El proceso de enunciación, por encima del enunciado mismo, es disfrutable en la medida en que se hace visible la articulación rítmica, la fusión de los diferentes lenguajes escénicos.

Tanto la puesta en juego como la puesta en escena son narrativas en desarrollo incesante, procesos creativos que poseen complejas singularidades y transdisciplinariedad operacional.

La arborescencia de los jugadores en la cancha es todo un montaje esceno-tecnológico desde la corporalidad; por su parte, la composición de los distintos materiales escénicos en un montaje teatral siempre tendrá como eje al actor.

Toda representación es un espectáculo y todo espectáculo es una suma de imágenes construidas e interrelacionadas.

Una situación de representación puede superar al original o a la misma copia, se parta de la realidad o de la apariencia de la realidad o de la construcción de otra realidad: seudo-realidad u otro mundo, inversión del mundo al mediatizarlo por imágenes de significación dictadas por la cosmovisión de cada época, de nuestra época, de eso se trata la Weltanschauung como paradigma para la percepción intelectual, emocional,  ética (Welt= «mundo», y anschauen = «observar»).

Contemplar y vivir; espectáculo y sociedad: binomio fraguado entre signos propios y alienantes dentro de la praxis social que sustentamos con nuestra existencia heterogénea y antroposociológica.

Un partido como espectáculo solo llega a ser lo que es: un juego de fútbol, y eso es suficiente; no precisa de nada más que ser espectaculista por su acumulativa potencialidad hipnótica, mistificadora y de representación autónoma; la acción sin reificación ni esquematización sucede siempre en el mismo espacio con un único decorado, escenográficamente es un espectáculo de despliegues espacio temporales predecibles e insólitos en la mismidad de una narrativa lineal.
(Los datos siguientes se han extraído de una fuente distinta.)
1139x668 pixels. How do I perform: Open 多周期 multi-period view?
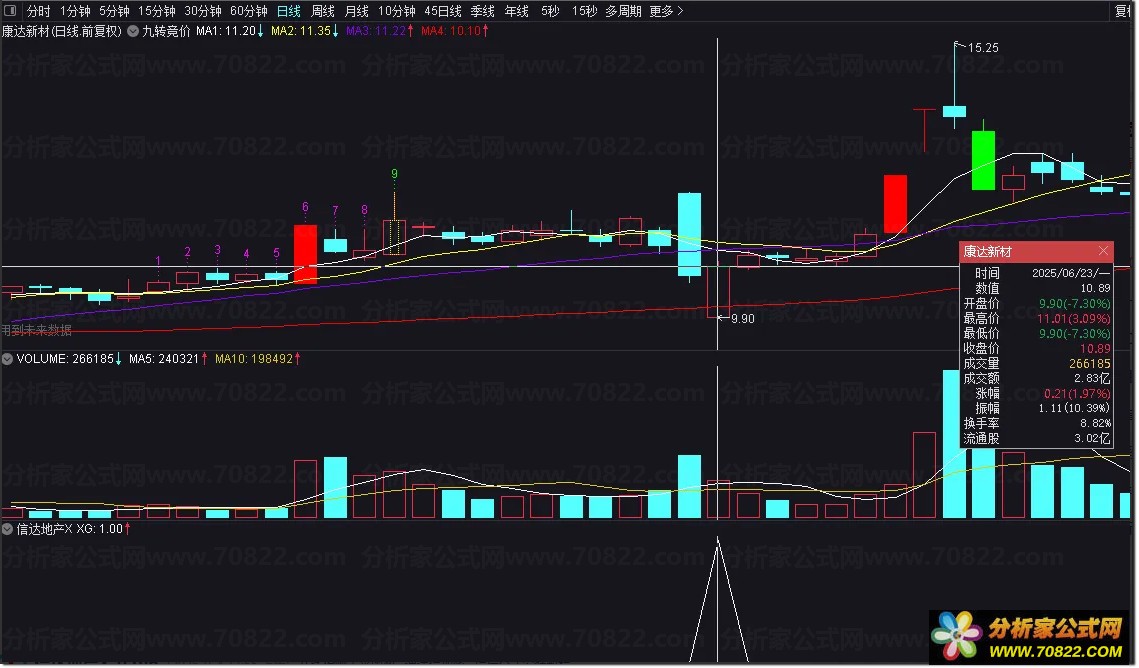tap(623, 11)
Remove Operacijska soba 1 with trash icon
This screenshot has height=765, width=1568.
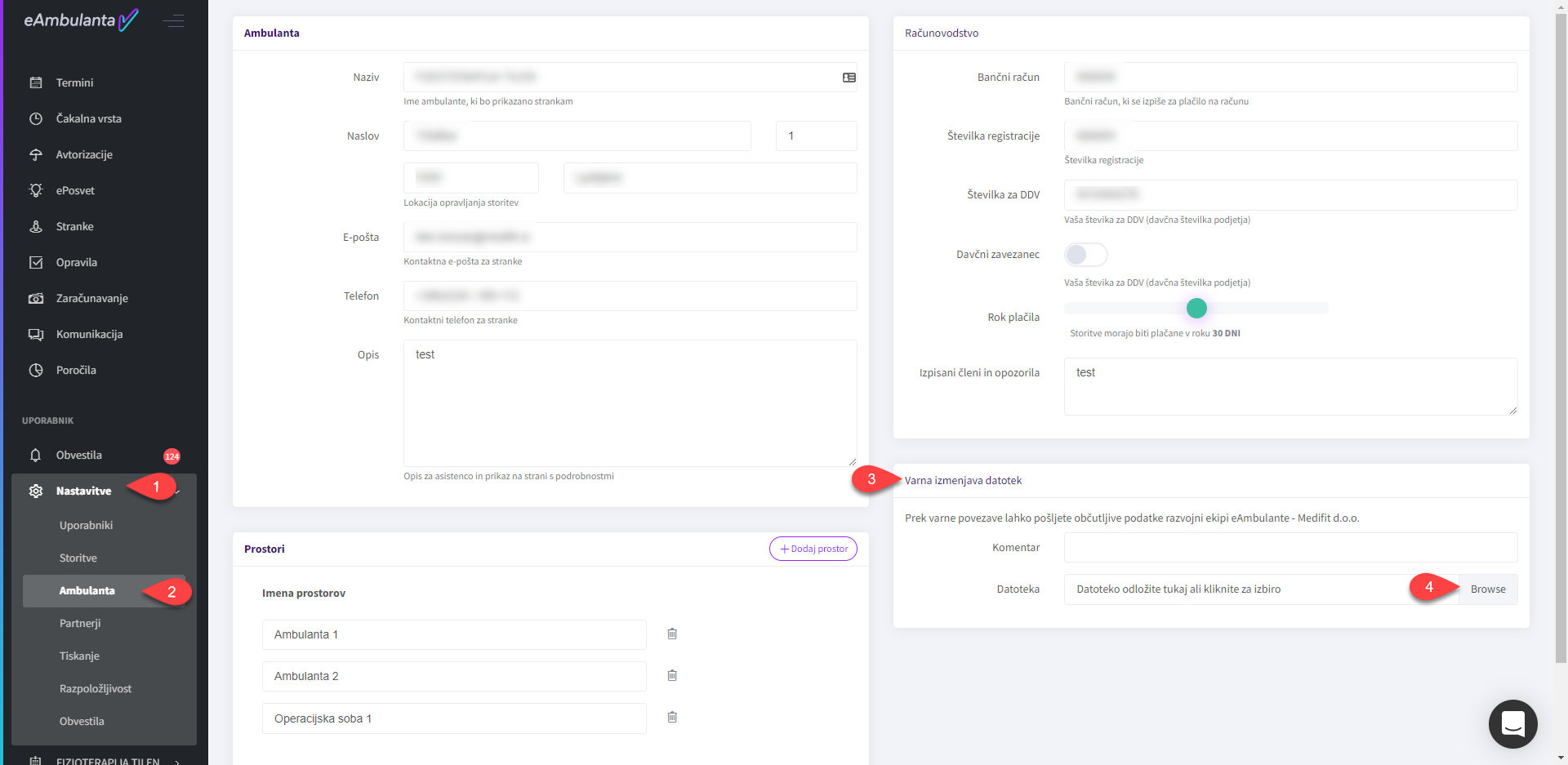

Jacques Derrida decía del teatro que era “repetición de lo que no se repite […] repetición originaria de la diferencia en el conflicto de fuerzas…” Preciosa definición de un partido de futbol, un aquí y un ahora sin pasado ni futuro predecible, que sucede a la par del presente nuestro como espectadores.

Como puesta en escena un partido está forjado por los horizontes auto-reflexivos y experienciales de los jugadores. La autonomización operante del diapasón de ejecuciones particulares de los jugadores-performers hace posible la calidad del movimiento, la majestad de lo figural y del pensamiento de actores-peformers que crean una atmósfera escénica de sensorialidad total.

Puesta en cancha y puesta en escena en sus dimensiones corporales y emocionales convergen por el carácter performativo de una fenomenología que involucra tanto al espectador como al ejecutante –materiales y sustancias en escena.

Una puesta en cancha, como texto espectacular, es una urdimbre de textualidades, confluencias discursivas con códigos y lenguajes manifestados en el espacio físico y virtual que se concibe para el juego mercancía no excepto de propuestas ideológicas, tal y como sucede en una puesta en escena, en una representación, en un espectáculo donde se territorializa una imagen y su consumo corolario.

La teatralidad está en la polifonía semántica y semiótica que se desenvuelve en el espacio-tiempo-escénico de todo espectáculo repositorio de estrategias y derivaciones emocionales, intelectuales, políticas, morales.

La teatralidad es lo que sostiene al lenguaje espectacular como contrapunto socio cultural entre imagen y realidad.

La teatralidad y sus signos integrantes, nada exclusivos del teatro, no es un simulacro sino una alarmante potencialidad social rentable como estrategia de poder.

La escenificación del fútbol es a la vez proceso y resultado, no es un espectáculo-monumento. Y Maradona, como causalidad hechizante, fue la ejecutoría esclarecida de la encarnación de la imagen del juego-espectáculo.